Actually, it is pretty easy, and the solution arrives almost immediately.
A=[0 1/sqrt(3*n*m) 1/sqrt(3*n*m) 1/sqrt(3*n*m) 1/sqrt(3*n*m) 1/sqrt(3*n*m) 1/sqrt(3*n*m) 1/sqrt(3*n*m) 1/sqrt(3*n*m);...
1/sqrt(3*n*m) 0 1/3 0 1/3 0 0 0 0;...
1/sqrt(3*n*m) 1/3 0 1/3 0 0 0 0 0;...
1/sqrt(3*n*m) 0 1/3 0 1/3 0 0 0 0;...
1/sqrt(3*n*m) 1/3 0 1/3 0 0 0 0 0;...
1/sqrt(3*n*m) 0 0 0 0 0 1/3 0 1/3;...
1/sqrt(3*n*m) 0 0 0 0 1/3 0 1/3 0;...
1/sqrt(3*n*m) 0 0 0 0 0 1/3 0 1/3;...
1/sqrt(3*n*m) 0 0 0 0 1/3 0 1/3 0];
First of all, this is not a problem where n and m enter independently. They always act together. We can arbitrarily substitute
u = 1/sqrt(3*n*m)
If a solution exists that we can find, then later on, substitute in the value for u. I'll even use v instead of 1/3 there, just to reduce my typing.
syms u
v = sym(1)/3;
A=[0 u u u u u u u u;...
u 0 v 0 v 0 0 0 0;...
u v 0 v 0 0 0 0 0;...
u 0 v 0 v 0 0 0 0;...
u v 0 v 0 0 0 0 0;...
u 0 0 0 0 0 v 0 v;...
u 0 0 0 0 v 0 v 0;...
u 0 0 0 0 0 v 0 v;...
u 0 0 0 0 v 0 v 0];
Now, the first question is, will we even be able to compute the eigenvalues of A analytically?

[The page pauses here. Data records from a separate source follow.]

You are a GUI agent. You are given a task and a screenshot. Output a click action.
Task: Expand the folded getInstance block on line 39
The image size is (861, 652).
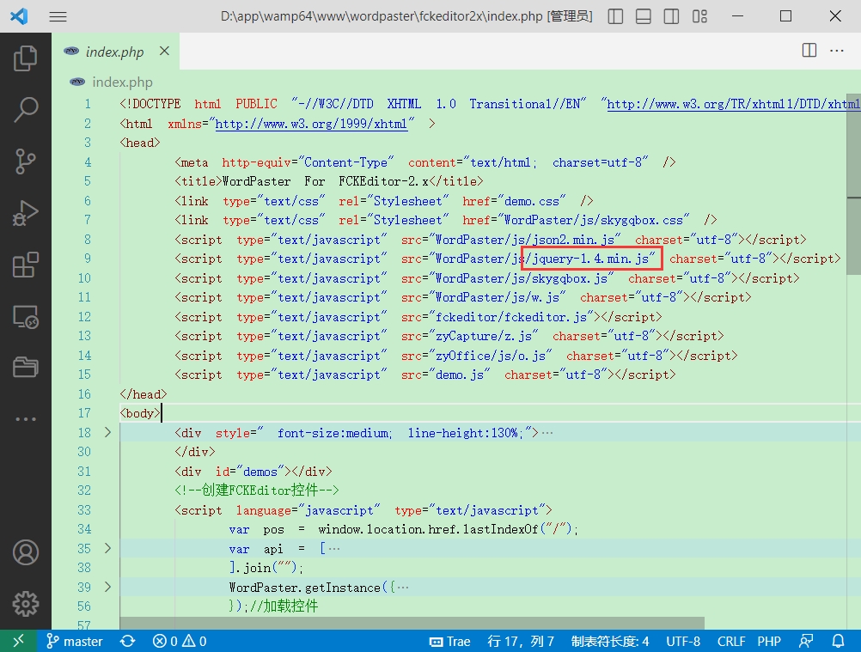(107, 588)
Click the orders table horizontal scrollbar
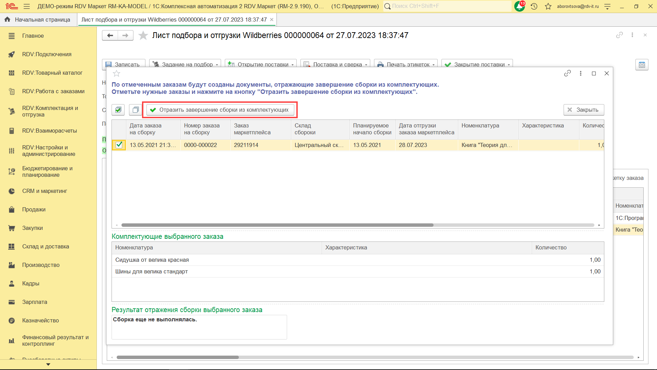 click(277, 225)
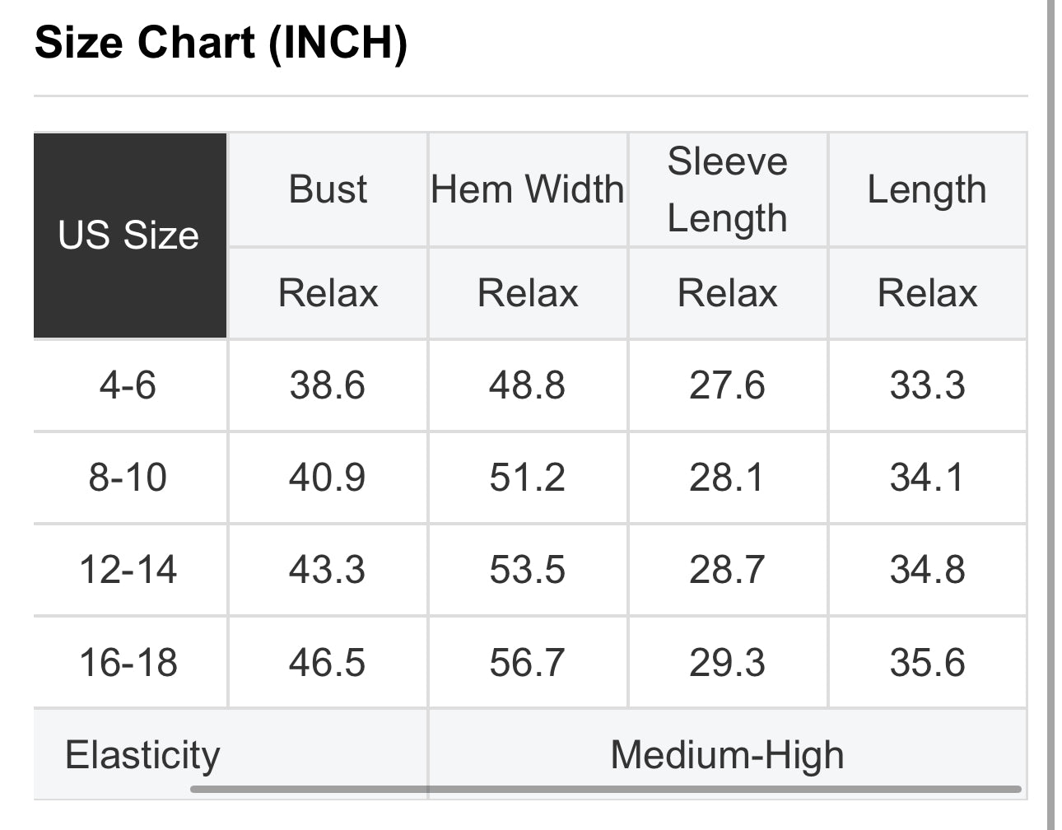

That comes down to a rootfinding operation, on a degree 9 symbolic polynomial, with non-constant coefficients. I would immediately conjecture this will be difficult, since we know that is in general impossible for degree 5 polynomials or higher.
cp = charpoly(A)
cp =
[ 1, 0, - 8*u^2 - 8/9, -(16*u^2)/3, (32*u^2)/9 + 16/81, (64*u^2)/27, 0, 0, 0, 0]
Those are the coefficients, with the highest order term first. You can think of this as a polynomial in the unkown eigenvalue lambda.

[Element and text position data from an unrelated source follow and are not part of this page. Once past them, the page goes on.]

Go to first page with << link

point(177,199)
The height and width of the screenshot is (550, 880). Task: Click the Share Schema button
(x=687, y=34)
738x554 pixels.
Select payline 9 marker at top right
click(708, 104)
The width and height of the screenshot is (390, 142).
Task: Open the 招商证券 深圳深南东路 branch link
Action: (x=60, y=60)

The 4 zeros at the end mean we can factor out lambda^4. So there is an eigenvalue of multiplicity 4 at lambda==0. But that still leaves a degree 5 polynomial, so in general I still expect the problem to have no analytical solution.
syms lambda
reducedcp = sum(cp(1:6).*lambda.^(5:-1:0))
reducedcp =
lambda*((32*u^2)/9 + 16/81) - lambda^3*(8*u^2 + 8/9) + lambda^5 + (64*u^2)/27 - (16*lambda^2*u^2)/3
Can we solve it? Anything is possible, and sometimes we find an unexpectedly pleasant surprise.

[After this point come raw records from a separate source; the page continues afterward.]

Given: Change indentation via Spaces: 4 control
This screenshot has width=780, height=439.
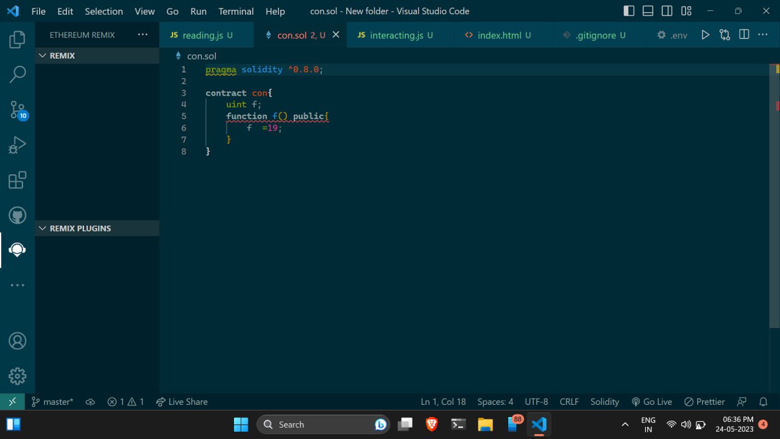Looking at the screenshot, I should 495,402.
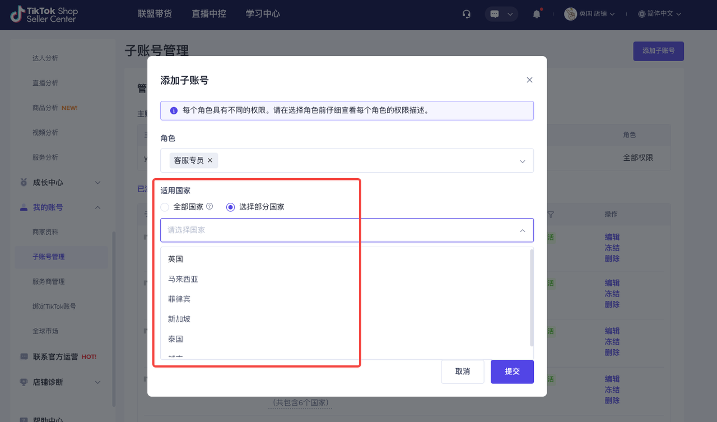Viewport: 717px width, 422px height.
Task: Select the 选择部分国家 radio button
Action: click(230, 207)
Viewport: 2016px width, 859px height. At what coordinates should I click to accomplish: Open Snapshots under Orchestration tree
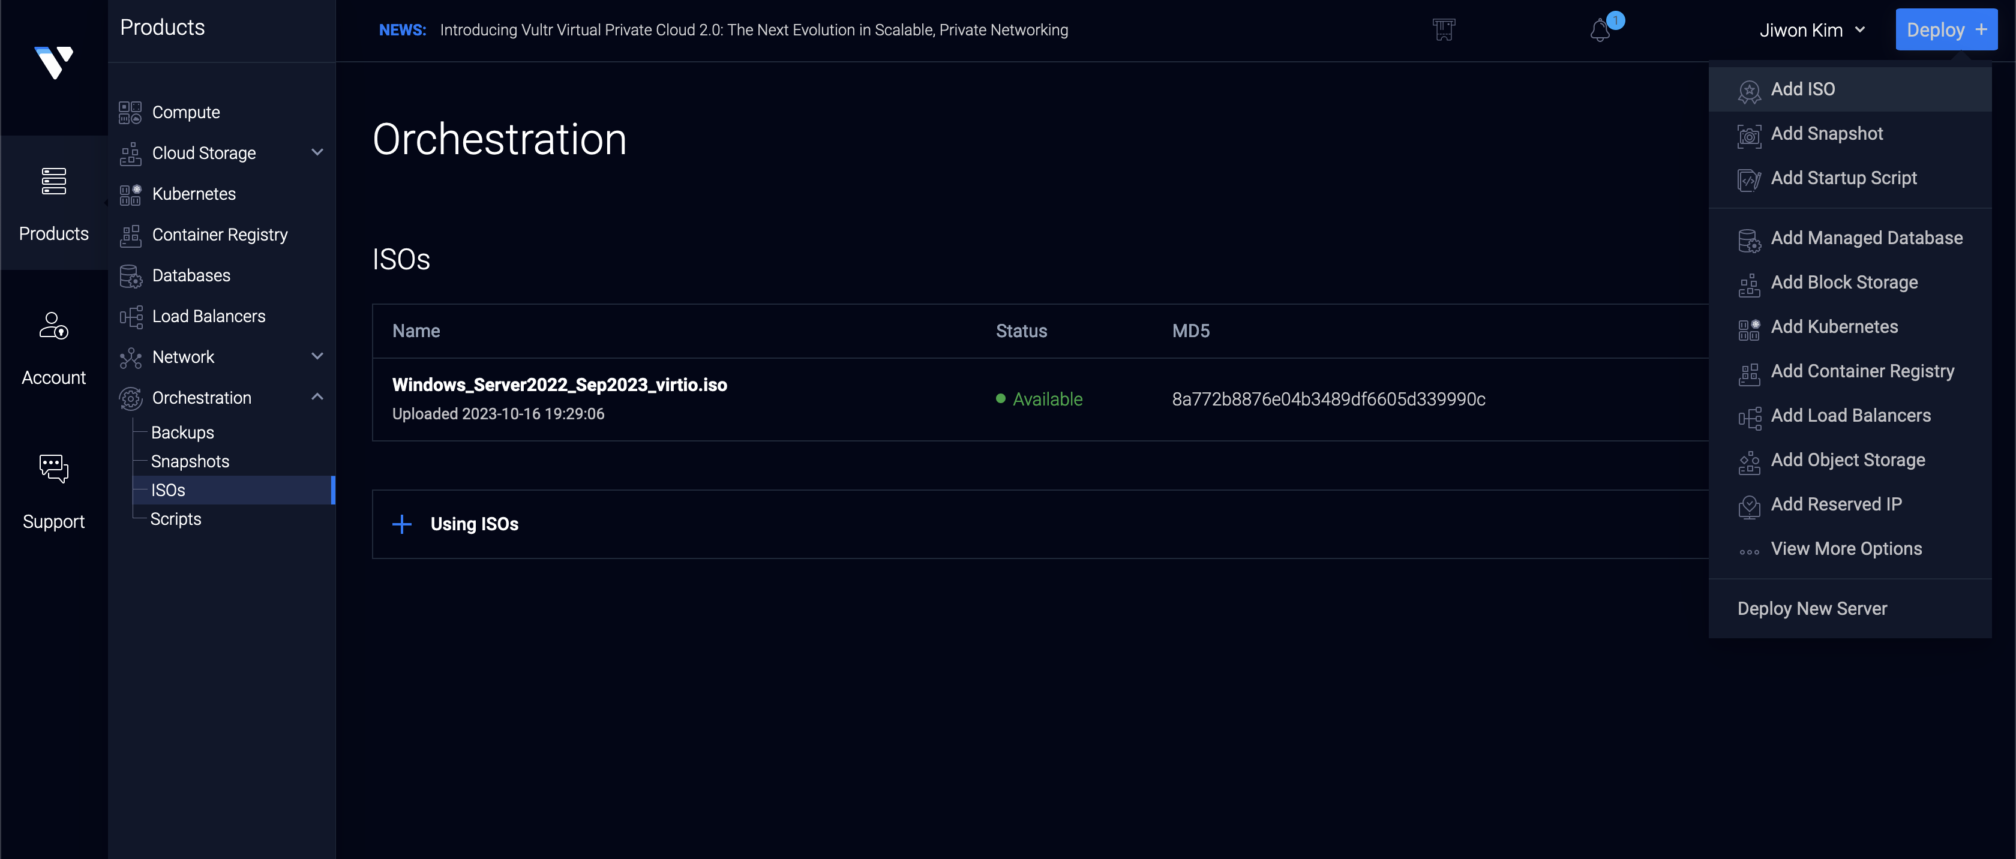(190, 462)
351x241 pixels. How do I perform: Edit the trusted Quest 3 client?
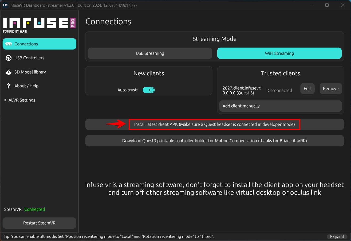pyautogui.click(x=307, y=89)
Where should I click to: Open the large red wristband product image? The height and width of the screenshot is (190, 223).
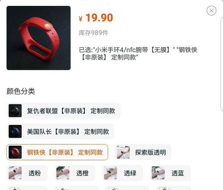pos(39,38)

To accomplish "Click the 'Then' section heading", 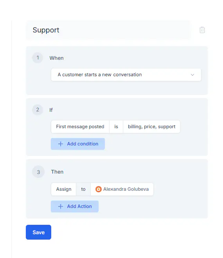I will (57, 172).
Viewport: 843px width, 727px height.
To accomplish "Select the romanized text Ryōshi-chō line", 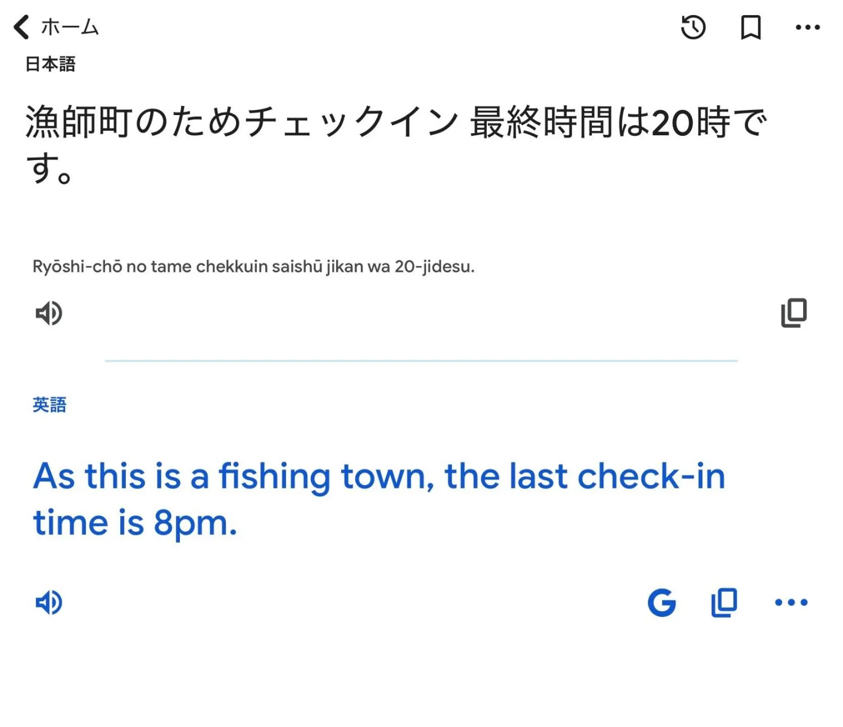I will point(253,266).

EV = solve(reducedcp,lambda)
EV =
-2/3
-2/3
2/3
1/3 - (27*((32*u^2)/729 + 4/6561)^(1/2))/2
(27*((32*u^2)/729 + 4/6561)^(1/2))/2 + 1/3
Add on the multiplicity 4 eigenvalue at lambda==0, and we have the eigenvalues.
EV = [EV;zeros(4,1)]
EV =
-2/3
-2/3
2/3
1/3 - (27*((32*u^2)/729 + 4/6561)^(1/2))/2
(27*((32*u^2)/729 + 4/6561)^(1/2))/2 + 1/3
0
0
0
0
Now, you can even replace u with its value, in terms of n and m. As I said, the solution does not have m and n enter independently. They will always be together as a product.
Given the eigenvalues, now you can recover the associated eigenvectors. But you asked only for the eigenvalues.